Oral Presentation Australian Society for Microbiology Annual Scientific Meeting 2018

Phenotypic and genotypic characterisation of ribotype 251 strains of Clostridium difficile causing severe disease in the Australian community (#68)

Stacey Hong 1 , Daniel R Knight 2 , Melanie Hutton 3 , Dena Lyras 3 , Robert Carman 4 , Thomas V Riley 1 2 5 6
  1. School of Biomedical Sciences, University of Western Australia, Perth, Western Australia, Australia
  2. School of Veterinary and Life Sciences, Murdoch University , Perth, Western Australia , Australia
  3. Microbiology , Monash Biomedicine Discovery Institute, Melbourne, Victoria, Australia
  4. TechLab Inc., Blacksburg, Virginia, United States of America
  5. School of Medical and Health Sciences, Edith Cowan University, Perth, Western Australia, Australia
  6. Microbiology, PathWest Laboratory Medicine, Perth, Western Australia, Australia


Clostridium difficile infection (CDI) has reached an epidemic state in many developed countries with high incidence and severe disease. The binary toxin positive strain PCR ribotype (RT)027 has caused many outbreaks and remains highly prevalent in North America. This strain has never established in Australia, however, recently there have been reports of increased CDI incidence due to other strains that produce binary toxin. One such strain that has increased in prevalence Australia-wide is RT251. Herein, we genotypically and phenotypically characterised RT251 strains isolated in Australia and North America to ascertain virulence factors and the evolutionary history of this lineage.

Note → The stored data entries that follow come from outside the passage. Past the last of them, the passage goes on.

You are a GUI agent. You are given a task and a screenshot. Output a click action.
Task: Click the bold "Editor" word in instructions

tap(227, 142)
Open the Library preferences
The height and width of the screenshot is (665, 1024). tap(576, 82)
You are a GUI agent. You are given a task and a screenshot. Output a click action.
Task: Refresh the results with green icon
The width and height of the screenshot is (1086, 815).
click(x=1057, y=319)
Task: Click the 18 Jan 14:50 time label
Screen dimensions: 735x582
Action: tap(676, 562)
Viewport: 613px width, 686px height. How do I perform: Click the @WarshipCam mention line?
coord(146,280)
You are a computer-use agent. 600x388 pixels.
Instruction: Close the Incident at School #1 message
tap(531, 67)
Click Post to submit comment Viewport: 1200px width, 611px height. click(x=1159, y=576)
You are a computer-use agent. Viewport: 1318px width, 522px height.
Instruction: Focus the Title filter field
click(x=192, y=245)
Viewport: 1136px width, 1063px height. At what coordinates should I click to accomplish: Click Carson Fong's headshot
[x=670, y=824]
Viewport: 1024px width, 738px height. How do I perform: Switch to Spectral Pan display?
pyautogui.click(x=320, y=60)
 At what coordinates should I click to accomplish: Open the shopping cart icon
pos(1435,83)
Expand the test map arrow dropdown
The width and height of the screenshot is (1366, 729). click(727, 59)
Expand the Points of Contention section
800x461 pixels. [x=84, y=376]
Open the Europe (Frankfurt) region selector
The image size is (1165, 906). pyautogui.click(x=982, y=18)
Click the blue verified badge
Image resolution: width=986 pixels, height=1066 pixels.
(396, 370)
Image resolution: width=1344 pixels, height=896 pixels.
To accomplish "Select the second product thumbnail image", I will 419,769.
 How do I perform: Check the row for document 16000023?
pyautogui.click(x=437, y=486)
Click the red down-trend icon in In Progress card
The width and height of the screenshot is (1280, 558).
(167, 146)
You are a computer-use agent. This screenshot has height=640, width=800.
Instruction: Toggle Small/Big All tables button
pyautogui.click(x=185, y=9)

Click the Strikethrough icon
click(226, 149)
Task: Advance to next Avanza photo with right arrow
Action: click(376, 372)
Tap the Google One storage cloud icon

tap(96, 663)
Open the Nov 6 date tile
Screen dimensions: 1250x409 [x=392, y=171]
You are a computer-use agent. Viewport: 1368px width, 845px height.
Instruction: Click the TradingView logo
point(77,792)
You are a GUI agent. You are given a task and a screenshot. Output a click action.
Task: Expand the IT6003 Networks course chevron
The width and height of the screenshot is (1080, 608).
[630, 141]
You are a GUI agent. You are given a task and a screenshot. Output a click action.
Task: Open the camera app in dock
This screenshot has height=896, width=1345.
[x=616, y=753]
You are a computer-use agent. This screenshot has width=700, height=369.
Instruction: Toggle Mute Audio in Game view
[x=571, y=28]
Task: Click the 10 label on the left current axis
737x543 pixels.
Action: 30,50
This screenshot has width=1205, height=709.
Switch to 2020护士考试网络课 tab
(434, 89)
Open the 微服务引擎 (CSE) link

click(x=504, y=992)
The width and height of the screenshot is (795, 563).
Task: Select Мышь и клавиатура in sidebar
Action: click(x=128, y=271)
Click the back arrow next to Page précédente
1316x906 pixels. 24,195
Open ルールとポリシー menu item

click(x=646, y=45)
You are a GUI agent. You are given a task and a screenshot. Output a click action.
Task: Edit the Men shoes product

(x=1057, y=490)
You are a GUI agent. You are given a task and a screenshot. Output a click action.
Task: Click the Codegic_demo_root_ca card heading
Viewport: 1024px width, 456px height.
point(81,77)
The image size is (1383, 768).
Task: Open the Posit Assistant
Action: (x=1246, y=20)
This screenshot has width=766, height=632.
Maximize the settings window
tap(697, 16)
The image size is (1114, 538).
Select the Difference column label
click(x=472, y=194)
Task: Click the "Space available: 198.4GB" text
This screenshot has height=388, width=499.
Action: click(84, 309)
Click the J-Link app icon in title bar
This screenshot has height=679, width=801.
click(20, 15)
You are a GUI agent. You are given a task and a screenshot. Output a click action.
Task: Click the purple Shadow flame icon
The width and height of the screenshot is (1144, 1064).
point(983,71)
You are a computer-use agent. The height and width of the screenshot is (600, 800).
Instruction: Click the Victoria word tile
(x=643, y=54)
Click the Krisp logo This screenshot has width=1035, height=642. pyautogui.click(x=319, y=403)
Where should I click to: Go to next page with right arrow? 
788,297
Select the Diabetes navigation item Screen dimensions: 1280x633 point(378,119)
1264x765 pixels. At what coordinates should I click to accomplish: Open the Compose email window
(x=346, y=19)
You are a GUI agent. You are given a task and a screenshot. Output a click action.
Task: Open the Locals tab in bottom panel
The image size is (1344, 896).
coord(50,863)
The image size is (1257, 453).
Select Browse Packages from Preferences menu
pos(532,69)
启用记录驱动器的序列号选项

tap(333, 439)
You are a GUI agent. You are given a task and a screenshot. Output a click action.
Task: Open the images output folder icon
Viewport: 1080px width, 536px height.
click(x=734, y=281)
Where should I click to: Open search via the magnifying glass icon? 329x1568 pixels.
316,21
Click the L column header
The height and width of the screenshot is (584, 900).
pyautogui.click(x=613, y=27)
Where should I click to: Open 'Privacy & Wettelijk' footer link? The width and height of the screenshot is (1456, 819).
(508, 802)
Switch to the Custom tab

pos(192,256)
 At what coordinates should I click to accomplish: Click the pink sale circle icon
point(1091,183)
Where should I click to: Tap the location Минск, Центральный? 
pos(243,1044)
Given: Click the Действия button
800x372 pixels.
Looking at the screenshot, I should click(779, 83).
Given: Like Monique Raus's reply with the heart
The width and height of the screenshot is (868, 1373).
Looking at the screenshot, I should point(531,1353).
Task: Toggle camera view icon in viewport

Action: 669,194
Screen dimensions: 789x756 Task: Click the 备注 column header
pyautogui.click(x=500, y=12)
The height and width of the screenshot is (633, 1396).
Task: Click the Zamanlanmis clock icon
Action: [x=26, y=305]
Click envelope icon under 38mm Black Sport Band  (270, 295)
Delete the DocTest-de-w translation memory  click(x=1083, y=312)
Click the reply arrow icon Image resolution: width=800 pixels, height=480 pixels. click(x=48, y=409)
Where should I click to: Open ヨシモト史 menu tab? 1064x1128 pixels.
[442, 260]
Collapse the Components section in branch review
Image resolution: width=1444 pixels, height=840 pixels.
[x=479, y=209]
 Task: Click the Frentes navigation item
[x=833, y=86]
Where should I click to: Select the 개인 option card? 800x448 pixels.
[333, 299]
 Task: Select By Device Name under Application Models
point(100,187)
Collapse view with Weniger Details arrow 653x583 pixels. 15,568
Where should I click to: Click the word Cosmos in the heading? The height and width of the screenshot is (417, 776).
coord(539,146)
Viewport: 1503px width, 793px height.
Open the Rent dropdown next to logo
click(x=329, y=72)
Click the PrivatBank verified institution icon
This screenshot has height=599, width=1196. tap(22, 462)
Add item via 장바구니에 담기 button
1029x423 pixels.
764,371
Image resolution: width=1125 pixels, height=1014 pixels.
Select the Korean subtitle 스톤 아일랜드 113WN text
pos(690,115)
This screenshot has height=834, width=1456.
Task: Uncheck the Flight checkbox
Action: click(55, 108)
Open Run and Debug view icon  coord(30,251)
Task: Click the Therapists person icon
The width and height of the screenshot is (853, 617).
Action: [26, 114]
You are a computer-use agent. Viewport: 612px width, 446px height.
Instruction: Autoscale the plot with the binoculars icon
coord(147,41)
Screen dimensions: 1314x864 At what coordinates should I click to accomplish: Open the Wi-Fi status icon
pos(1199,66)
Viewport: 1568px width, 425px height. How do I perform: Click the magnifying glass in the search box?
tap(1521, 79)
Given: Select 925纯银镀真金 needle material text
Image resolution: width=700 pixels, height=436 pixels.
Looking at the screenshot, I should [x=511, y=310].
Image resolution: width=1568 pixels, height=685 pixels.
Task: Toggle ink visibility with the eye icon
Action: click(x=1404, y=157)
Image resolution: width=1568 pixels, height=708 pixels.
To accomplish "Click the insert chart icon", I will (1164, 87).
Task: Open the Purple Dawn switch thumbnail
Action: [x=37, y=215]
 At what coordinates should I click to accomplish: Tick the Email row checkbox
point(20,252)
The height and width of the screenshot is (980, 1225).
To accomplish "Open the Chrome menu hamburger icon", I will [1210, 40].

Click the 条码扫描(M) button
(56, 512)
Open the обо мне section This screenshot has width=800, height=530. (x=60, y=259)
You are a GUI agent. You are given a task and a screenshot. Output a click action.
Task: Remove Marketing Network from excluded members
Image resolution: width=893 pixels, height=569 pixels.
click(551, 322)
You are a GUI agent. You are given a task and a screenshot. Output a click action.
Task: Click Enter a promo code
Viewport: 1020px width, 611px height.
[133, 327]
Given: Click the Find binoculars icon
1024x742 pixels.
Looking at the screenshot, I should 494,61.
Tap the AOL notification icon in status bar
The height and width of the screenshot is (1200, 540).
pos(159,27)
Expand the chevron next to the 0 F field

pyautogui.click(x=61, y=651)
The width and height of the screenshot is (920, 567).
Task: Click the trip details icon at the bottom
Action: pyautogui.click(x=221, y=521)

C. difficile RT251 strains were isolated by toxigenic culture (n=124). Genetic characterisation was performed using toxin gene profiling, whole genome sequencing (WGS), in silico multilocus sequence typing (MLST) and core-genome single nucleotide variant (SNV) analyses. Antimicrobial resistance was determined using agar incorporation methods, in vitro toxin production was confirmed by Vero cell and HT-29 cytotoxicity assays. Motility assays were performed and pathogenicity was observed in a murine model on selected isolates.


WGS and MLST clustered RT251 in the same evolutionary clade (clade 2) as RT027. Core-genome analyses revealed RT251 strains from Australia were highly clonal, separated by <10 SNVs. All Australian strains were motile and shared a common ancestor with a strain from Virginia, USA, isolated in 2012 (2-7 SNVs), indicating this lineage was of North American origin. All isolates were susceptible to metronidazole and vancomycin; one showed clindamycin and erythromycin resistance. Despite comparatively lower levels of in vitro toxin production, RT251 infection resembled infection with epidemic RT027 in vivo. Mice showed marked weight loss, severe disease within 48h post-infection and required euthanising.


Our findings indicate Australian C. difficile RT251 strains share a common ancestry with RT027 and are likely of North American origin. How RT251 entered Australia requires further investigation, however, these data emphasise the importance of ongoing surveillance for new strains of C. difficile.